A double replacement reaction occurs between two solutions of lead (1) nitrate and potassium bromide, Write a balanced equation for this reaction-identifying the product that will precipitate, and the product that will remain in solution. If this reaction starts with 32.5 g lead (Il) nitrate and 38.75 g potassium bromide, how many grams of the precipitate will be produced? Remember to use the limiting reactant to calculate the amount of precipitate formed.
The balanced equation for the reaction between lead (II) nitrate (Pb(NO3)2) and potassium bromide (KBr) is:
Pb(NO3)2 + 2KBr -> PbBr2 + 2KNO3
In this reaction, the precipitate formed is lead (II) bromide (PbBr2). Potassium nitrate (KNO3) will remain in solution.
To determine the limiting reactant, we must first calculate the molar masses of the compounds:
Lead (II) nitrate (Pb(NO3)2): 207.2 g/mol + 2(14.01 g/mol + 3(16.00 g/mol)) = 331.2 g/mol
Potassium bromide (KBr): 39.10 g/mol + 79.90 g/mol = 119.0 g/mol
Next, calculate the number of moles of each reactant:
Number of moles of Pb(NO3)2 = 32.5 g / 331.2 g/mol = 0.098 mol
Number of moles of KBr = 38.75 g / 119.0 g/mol = 0.325 mol
Since the reaction requires 1 mole of Pb(NO3)2 to react with 2 moles of KBr to produce 1 mole of PbBr2, Pb(NO3)2 is the limiting reactant.

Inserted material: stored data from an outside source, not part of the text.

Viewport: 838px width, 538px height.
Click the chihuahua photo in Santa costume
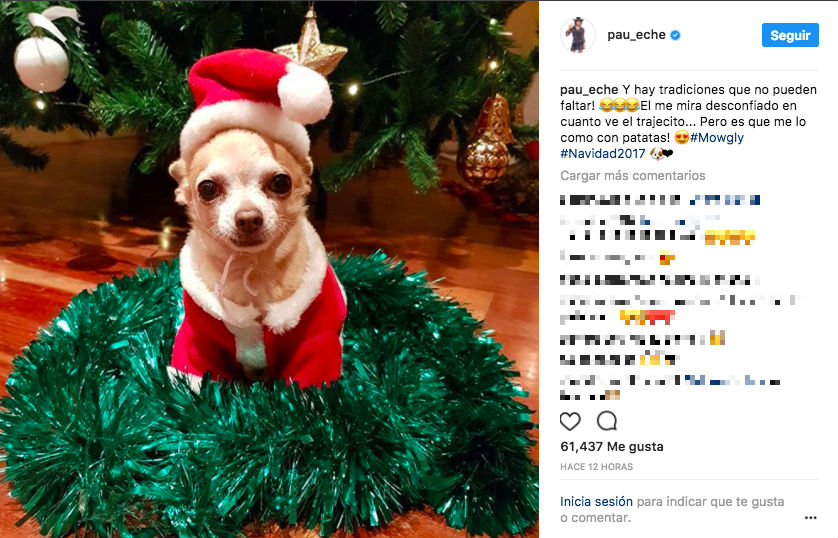click(x=269, y=269)
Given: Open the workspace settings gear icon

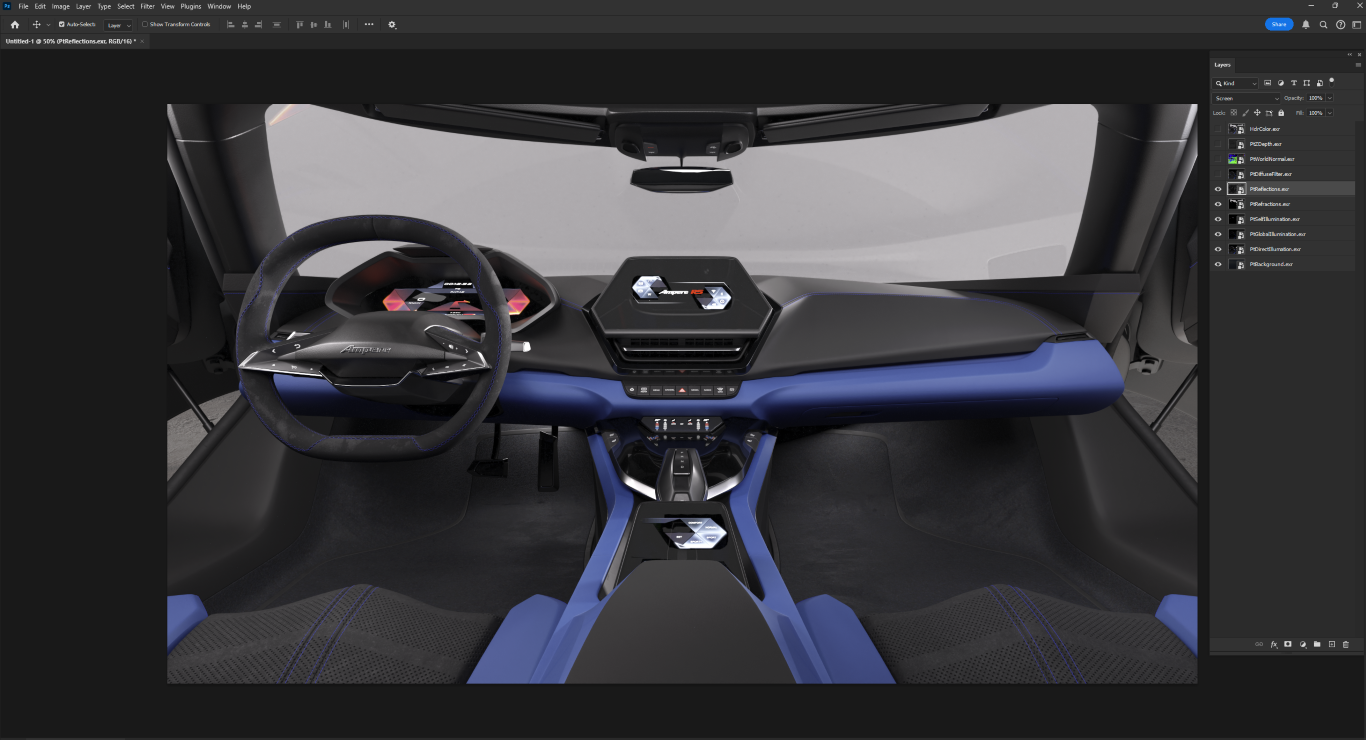Looking at the screenshot, I should 392,24.
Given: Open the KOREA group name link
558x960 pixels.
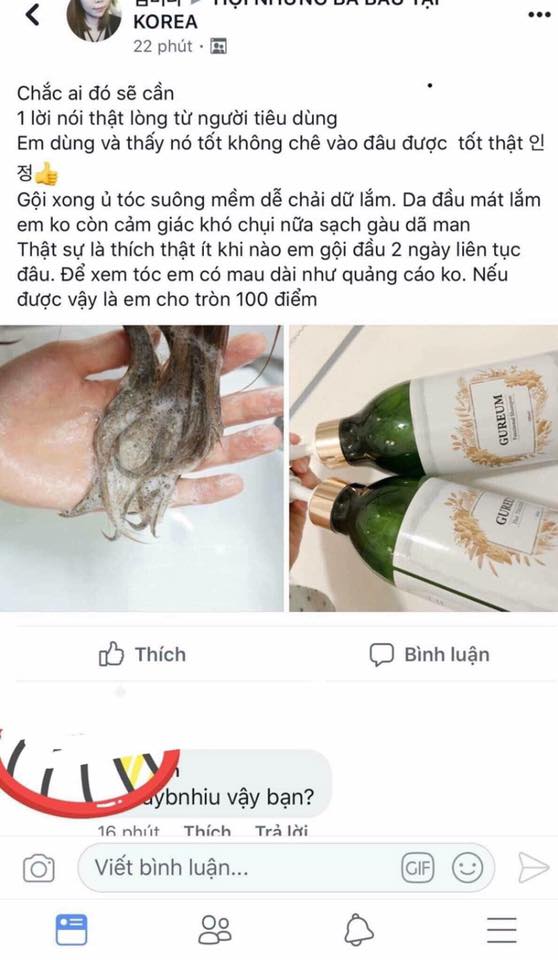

Now, calculate the amount of lead (II) bromide precipitate produced:
Number of moles of PbBr2 = 0.098 mol Pb(NO3)2 x (1 mol PbBr2 / 1 mol Pb(NO3)2) = 0.098 mol PbBr2
Mass of PbBr2 = 0.098 mol PbBr2 x 206.2 g/mol = 20.2 g
Therefore, 20.2 grams of lead (II) bromide will be produced in the reaction.